I suppose I am "lucky" as you said that ssinc (from Microsoft) uses
PATH_TRANSLATED for each path. Otherwise my existing filter wouldn't
work. Of course the other web servers that my filter supports (iPlanet,
Apache) both have equivalent functionality that doesn't require any
luck.

The problem is that I have to port my filter over to an extension
because of the ReadRawData part of it. This inability to act on each
path as it is accessed by ssinc is just an unfortunate side effect. I
understand from your update that this is probably going to be a pain to
work around, but at least I know where I stand.

Thanks

Doug


Re: Wildcard extension mappings are NOT better than raw data filters... by David

David
Sat May 28 16:21:52 CDT 2005

I would use a combined ISAPI Filter/Extension DLL to handle both tasks.
Change the ReadRawData (and possibly PreprocHeaders, depending on what you
are doing) to be in the ISAPI Extension wildcard mapped, and leave the other
portions in the ISAPI Filter since it is better suited. Context can be
shared between the two (see posts in the
microsoft.public.platformsdk.internet.server.isapi-dev for details on that).

In general, IIS is abstracting the URL namespace side of things, not the
Filesystem/OS side of things, so it isn't going to force a module to use a
trappable "CreateFile" call to be able to affect what the module thinks it
is reading, for example. It can be argued either way from a design
perspective -- depends on what you define as the "environment".

--
//David
IIS
http://blogs.msdn.com/David.Wang
This posting is provided "AS IS" with no warranties, and confers no rights.
//
"Doug" <dougforrest@yahoo.com> wrote in message
news:1117288912.987621.245010@g49g2000cwa.googlegroups.com...
Thanks for the reply David. Let me clear a couple of things up.

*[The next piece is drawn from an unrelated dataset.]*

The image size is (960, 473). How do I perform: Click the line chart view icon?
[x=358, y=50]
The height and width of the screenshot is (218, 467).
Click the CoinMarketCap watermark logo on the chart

I am using ReadRawData, PreProcHeaders, UrlMap, EndOfRequest, and
SendResponse. I'm not using SendRawData.

I suppose I am "lucky" as you said that ssinc (from Microsoft) uses
PATH_TRANSLATED for each path. Otherwise my existing filter wouldn't
work. Of course the other web servers that my filter supports (iPlanet,
Apache) both have equivalent functionality that doesn't require any
luck.

The problem is that I have to port my filter over to an extension
because of the ReadRawData part of it. This inability to act on each
path as it is accessed by ssinc is just an unfortunate side effect. I
understand from your update that this is probably going to be a pain to
work around, but at least I know where I stand.